"You will not expect me very soon, my child: I have a good distance to go, so do not be anxious about me. If anyone asks you where I am gone, you can say, 'To Cousin Mathias's, at Saverne.'"
"Won't you have your breakfast before you go?"
"No! I've put a crust of bread, and a little flask of brandy, in my pocket. Farewell, my child. Be happy. Dream of Gaspard."
And, without waiting for fresh questions, he took his stick, and quitted the house, directing his steps towards the hill of the Bouleaux,[6] to the left of the village. After about a quarter of an hour's brisk walking, he had passed it, and gained the footpath of the Three Fountains, which winds round by Falkenstein, with which a low stone wall runs parallel.

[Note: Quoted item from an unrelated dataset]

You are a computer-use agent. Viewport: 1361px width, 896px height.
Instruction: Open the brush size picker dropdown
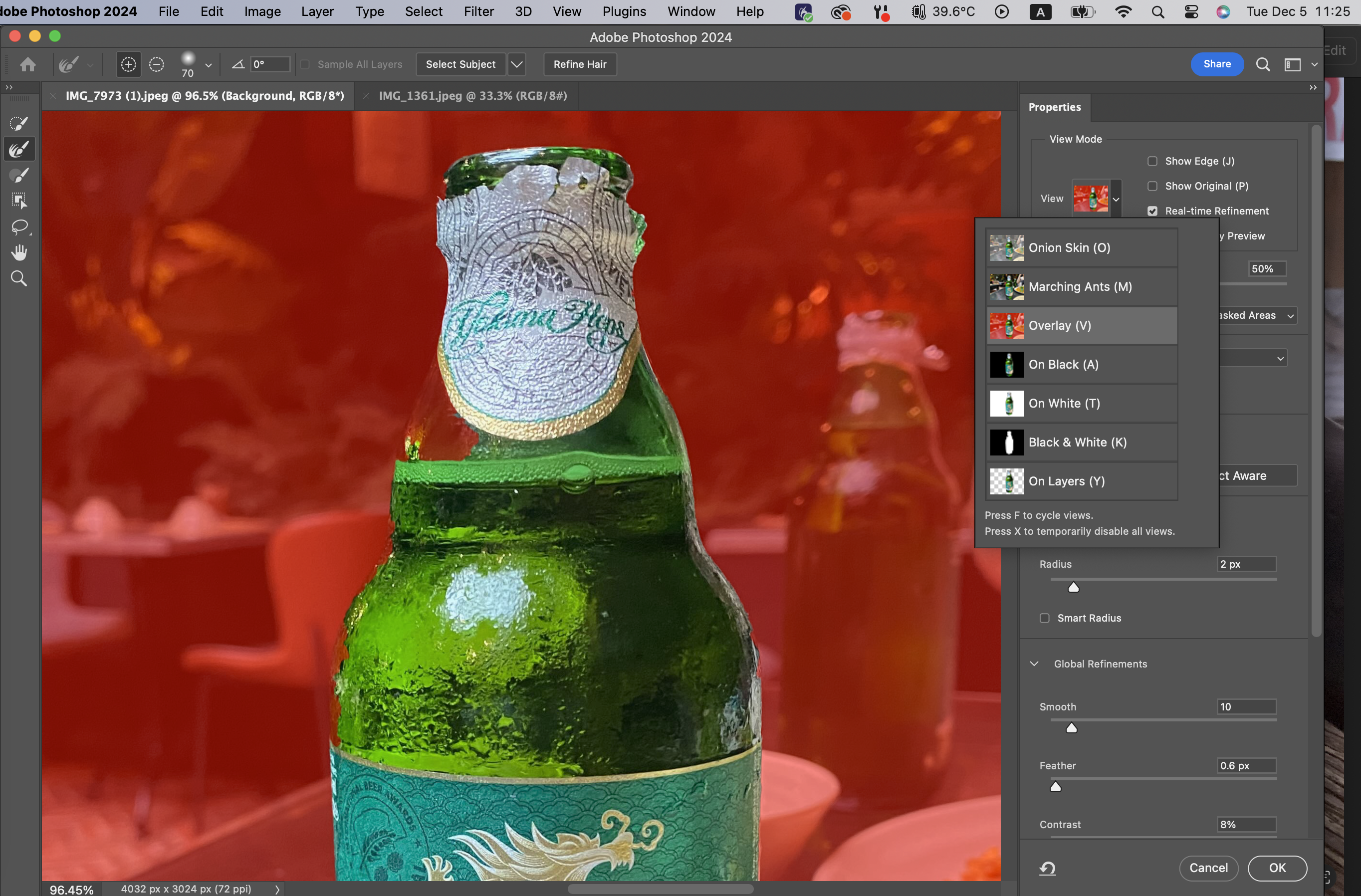click(x=208, y=66)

The first snows of winter, which are never long able to resist the damp of the valleys, were already beginning to melt away, and trickled slowly down the footpath. Hullin mounted the wall to make his footing surer, and as he chanced, by accident, to cast his eyes down on the village, at a distance of within two gun-shots, he saw the housewives busily engaged in sweeping the snow away from the front of their houses, whilst some old men, standing by, wished them good morning as they smoked their first pipe in their doorways. This profound calm, in presence of the thoughts that were stirring within him, moved him deeply; he continued on his way in a thoughtful mood, saying to himself: "How quietly and tranquilly their life flows on! They have no doubts and fears for the future; and yet, but a few days, and what clamour, what strife, may rend the air!"

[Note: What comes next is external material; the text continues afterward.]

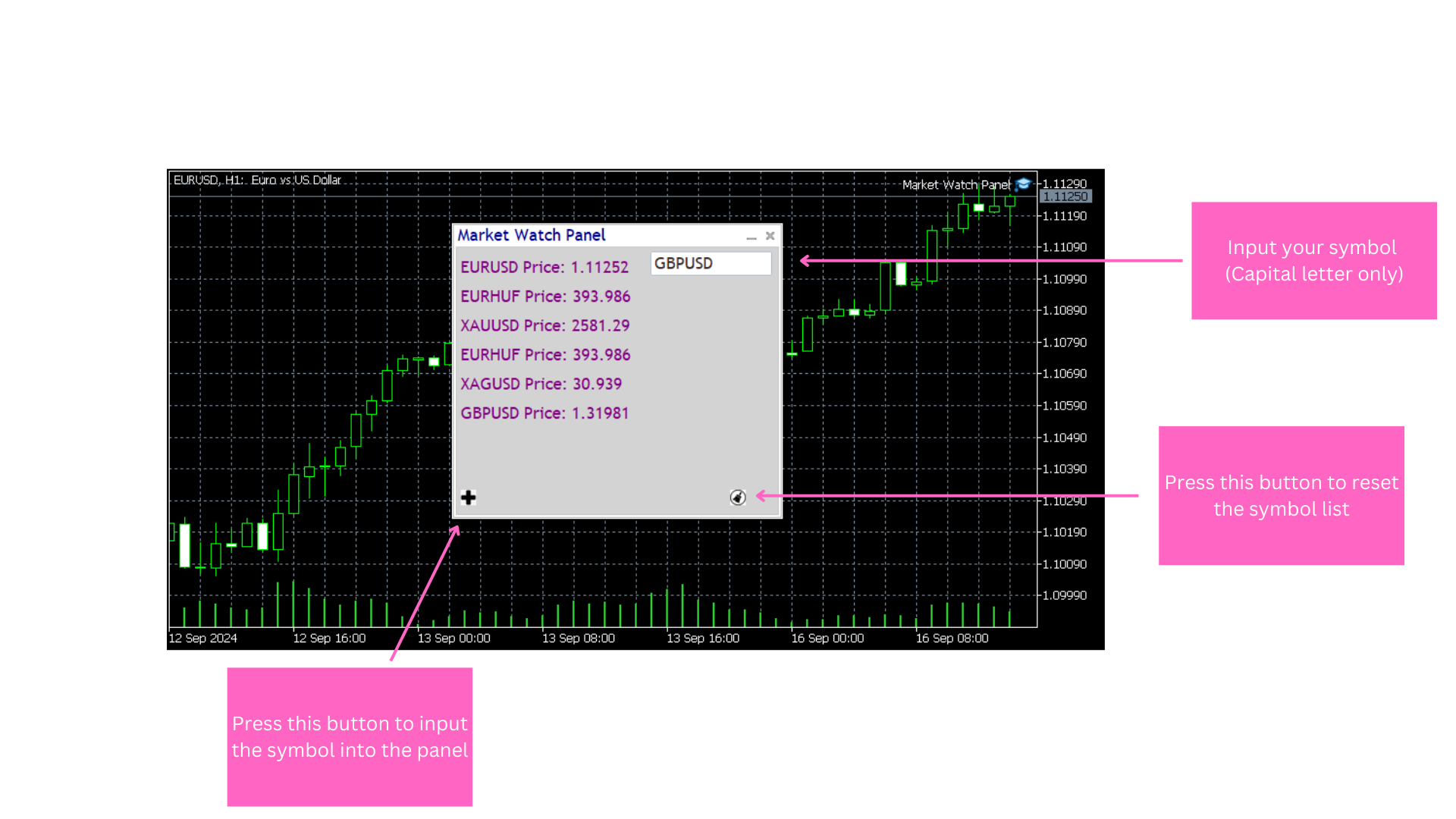Select the XAUUSD Price: 2581.29 label

click(x=544, y=325)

As the first thing necessary was to procure the powder, Catherine Lefévre had very naturally cast her eyes upon Marc Divès, the smuggler, and his virtuous spouse, Hexe-Baizel.

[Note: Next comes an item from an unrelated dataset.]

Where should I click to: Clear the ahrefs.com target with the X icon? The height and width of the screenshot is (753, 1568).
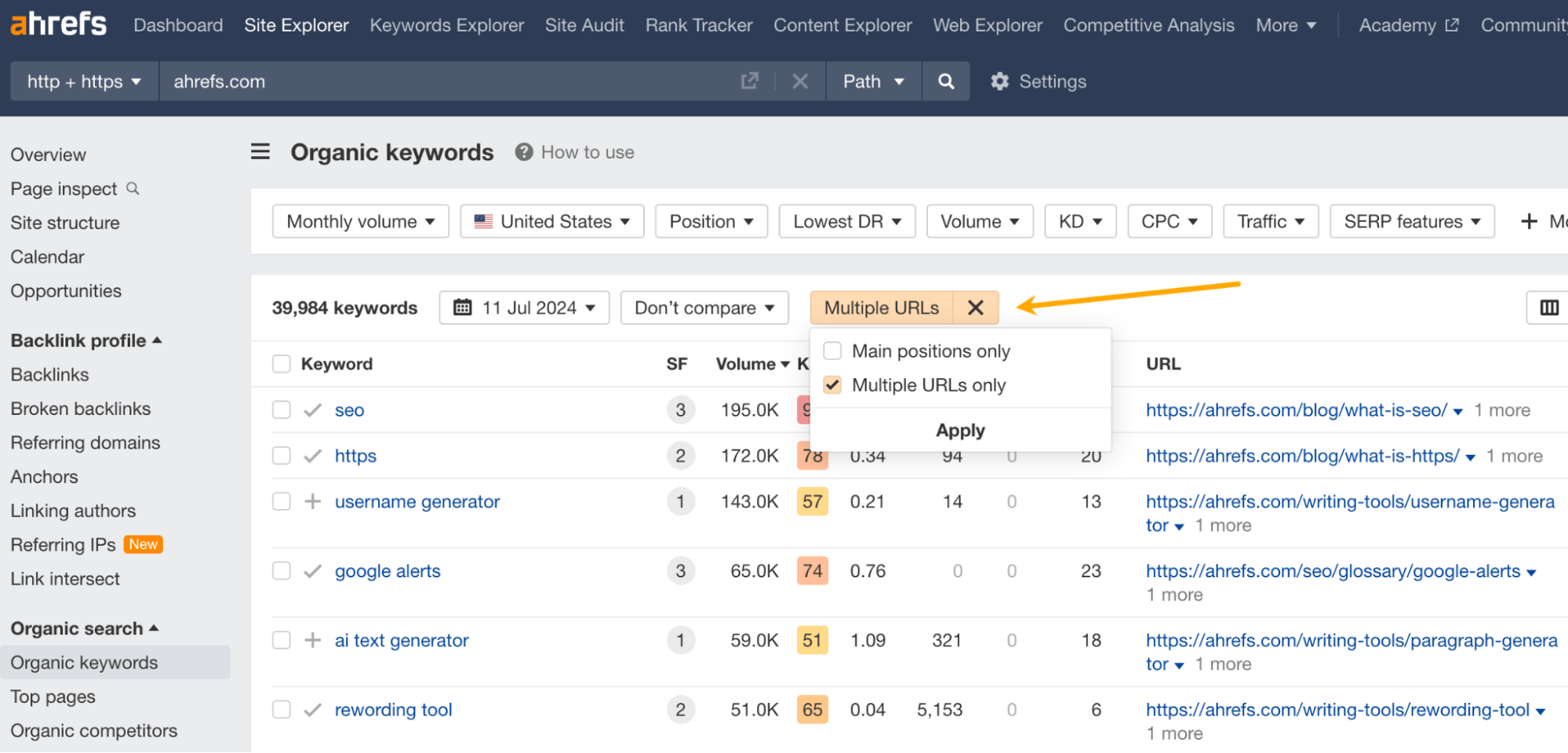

These people lived on the other side of the Falkenstein, under the very shadow of the old ruinous burg. They had hollowed out for themselves in the rock a very convenient cavern which had only one entrance, and two apertures to admit light; but which, if report spoke true, had another outlet, leading to old subterranean passages of great extent. This the custom-house officers had never been able to discover, in spite of numberless visits paid with that object in view. Jean-Claude and Marc Divès had known each other from childhood—had rambled together as boys in search of hawks' and owls' nests, and, in after life, they met each other at least once nearly every week, at the great sawpits of the Valtin. Jean-Claude, therefore, believed himself sure of the smuggler, but he was not quite so certain of Madame Hexe-Baizel, a very discreet person, and who would not, perhaps, be greatly taken with the prospect of strife and warfare. "At any rate," said he, as he jogged steadily along, "we shall soon see."
He had lit his pipe, and from time to time he turned slowly round to gaze upon the broad landscape, whose limits kept growing wider and wider.
Nothing more beautiful in nature than these wooded mountains, rising one above the other in the pale heavens—these vast plains, stretching out of sight, all white with snow—these black ravines, half hidden among the woods, with their sluggish streams gurgling slowly over the smooth pebbles at the bottom.
And then the silence—that grand solemn silence of winter—the half-melted snow falling noiselessly from the tops of the tall firs on to the lower branches, gently bending beneath their weight; the birds of prey whirling in pairs over the forest, uttering their shrill war-cry. All this must be seen, for it cannot be described!